* _ENTRIES SHOWN_:

------------------------------------------------

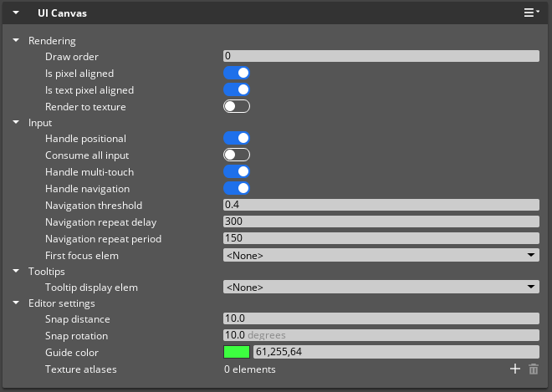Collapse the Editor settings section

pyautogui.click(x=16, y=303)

------------------------------------------------

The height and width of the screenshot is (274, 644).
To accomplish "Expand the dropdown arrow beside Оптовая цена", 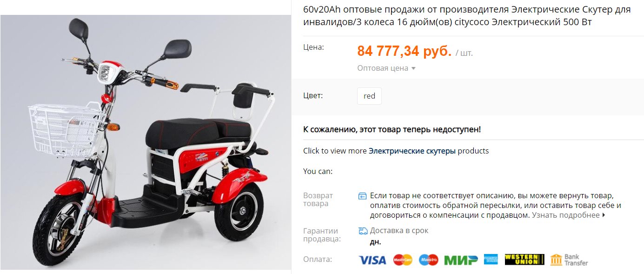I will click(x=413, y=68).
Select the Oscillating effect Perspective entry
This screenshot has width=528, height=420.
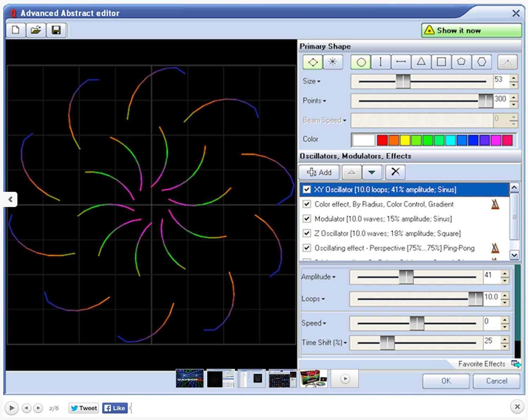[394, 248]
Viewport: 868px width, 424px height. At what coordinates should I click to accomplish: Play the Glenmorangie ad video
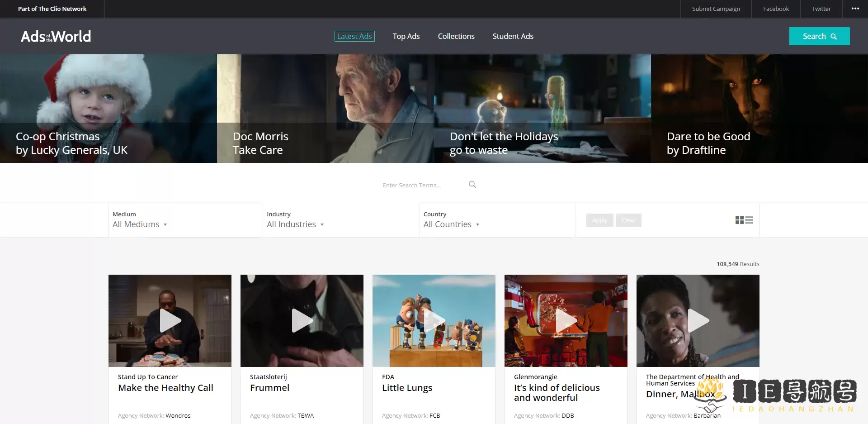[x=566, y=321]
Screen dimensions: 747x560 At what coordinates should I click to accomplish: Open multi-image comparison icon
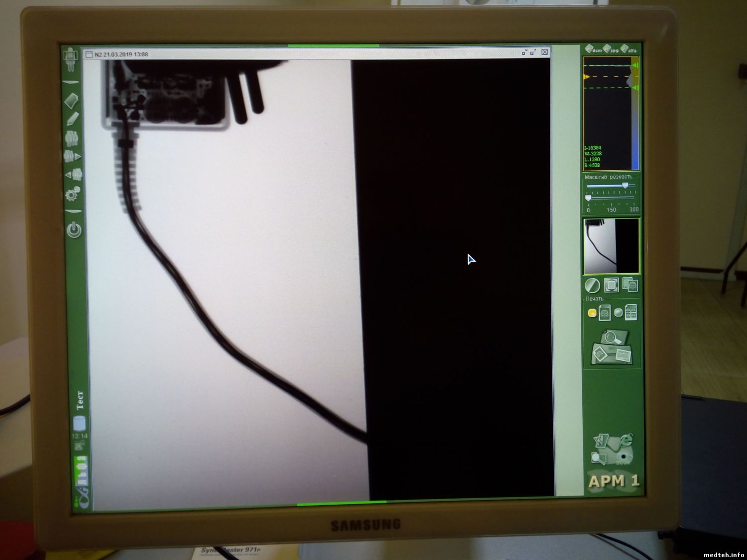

------------------------------------------------

Because only one stretch of the records is wanted, please output the lines from the one holding "Select the Oscillating" through the one holding "Screen dimensions: 747x560" exactly, both included, and leave every picture out.

* _RESPONSE TO THIS EXERCISE_:
Select the Oscillating effect Perspective entry
This screenshot has width=528, height=420.
[394, 248]
Viewport: 868px width, 424px height. At what coordinates should I click to accomplish: Play the Glenmorangie ad video
[x=566, y=321]
Screen dimensions: 747x560 At what coordinates should I click to accomplish: Open multi-image comparison icon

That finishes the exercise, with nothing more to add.